Calendula flowers

Calendula flowers

Today I am harvesting my beautiful Calendula flowers!

Calendula is a tender perennial,  an annual where I live and so easy to grow.  I see them in 6 packs at garden centers, the seeds are sold everywhere.  They germinate very easily and quickly so I usually just direct sow them right outside in the garden.  No matter what type of gardening season we have, they always seem to come through with lots of vitality and a profusion of blooms.   They are wonderful in the vegetable garden because they deter sap- sucking insects and attract beneficial insects.   If aphids bother your roses, try planting some Calendulas nearby.

Both the flowers and the Calendula leaves are edible.  The flowers are high in antioxidant carotenoids, which gives them their vivid yellow and orange colors,  particularly lutein, zeaxanthin and  lycopene.  They can be added to salads or as a pretty garnish to summer desserts.  A  Calendula  tea is nice.   Just add water that has just reached the boiling point to the blossoms and let it steep, as you would regular tea.    This would make a nice iced tea as well, particularly if you added some mint to the brew.

Calendula is called, “Queen of the cosmetic herbs”.  It is reputed to have rejuvenating and healing effects on the skin.  Herbalists classify it as a vulnerary, saying
it heals by promoting cell repair and has anti inflammatory and antiseptic properties as well.  You will often see it  listed among the ingredients in salves for bruises, burns, sores, diaper rash ointments and expensive cosmetic skin repair serums.

Calendula infused oil is so easy to make!    You can use it as a moistuirizer, a massage oil, a bath oil.  It  also works wonderfully to remove make-up.   Just place the patted- dry or wilted flowers in a clean, dry glass jar, cover  completely with oil.   Screw lid on tightly, making sure that is clean and dry as well.   Let the oil steep for 2 weeks.  Strain out the flowers  and the  oil is ready to  use.*  Apricot, grapeseed  and almond oil are great choices if you want a good face and neck moistuirizer.  Olive oil is a good choice for a body oil.   If you want to add rose petals or lavender  to your Calendula  flowers when you make your infusion, they are great for the skin too.    You can customize your hand made oils by adding a few drops of your favorite essential oils.  Eucalyptus and lavender would be great choices for a massage or bath oil.
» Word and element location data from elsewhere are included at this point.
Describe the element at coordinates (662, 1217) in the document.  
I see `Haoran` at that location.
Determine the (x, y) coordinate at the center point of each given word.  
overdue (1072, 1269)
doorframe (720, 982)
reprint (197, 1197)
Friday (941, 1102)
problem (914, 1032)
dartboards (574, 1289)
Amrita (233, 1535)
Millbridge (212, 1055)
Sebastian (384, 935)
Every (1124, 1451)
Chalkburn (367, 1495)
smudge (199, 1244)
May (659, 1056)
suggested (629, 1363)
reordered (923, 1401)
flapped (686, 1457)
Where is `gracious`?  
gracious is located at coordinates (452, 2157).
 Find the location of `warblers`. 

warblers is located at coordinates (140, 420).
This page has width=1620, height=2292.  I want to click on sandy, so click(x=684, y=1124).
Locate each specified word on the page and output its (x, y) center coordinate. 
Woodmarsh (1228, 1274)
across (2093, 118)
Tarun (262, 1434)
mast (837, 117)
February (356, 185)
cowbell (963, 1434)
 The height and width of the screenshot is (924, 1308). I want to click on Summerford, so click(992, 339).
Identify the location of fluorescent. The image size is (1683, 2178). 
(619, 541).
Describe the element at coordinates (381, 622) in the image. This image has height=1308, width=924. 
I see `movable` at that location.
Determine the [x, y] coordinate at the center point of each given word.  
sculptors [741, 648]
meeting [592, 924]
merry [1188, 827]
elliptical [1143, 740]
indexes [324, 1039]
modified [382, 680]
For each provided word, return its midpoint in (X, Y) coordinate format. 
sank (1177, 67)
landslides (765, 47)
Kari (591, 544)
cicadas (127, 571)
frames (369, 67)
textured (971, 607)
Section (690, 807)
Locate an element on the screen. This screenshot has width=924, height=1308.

However you decide to use Calendula; for your garden, your tea,  your skin or  the bath…..You can’t  go wrong!  It is beautiful wherever it is.

Future posts will have instructions on how to make your own salves, lip balms, body powders and more.  Keep harvesting your Calendula flowers, they bloom until frost, and dry them in a dehydrator, your oven, or even better : spread out in the sun!

  • If oil has mold, don’t use it.   Moisture is usually the culprit;  either in your herb,  the jar or the lid.  Make sure enough oil is added to the jar and  the flowers are completely submerged and remain covered by the oil during the steeping period.  Make sure  also that the jar and lid are completely dry.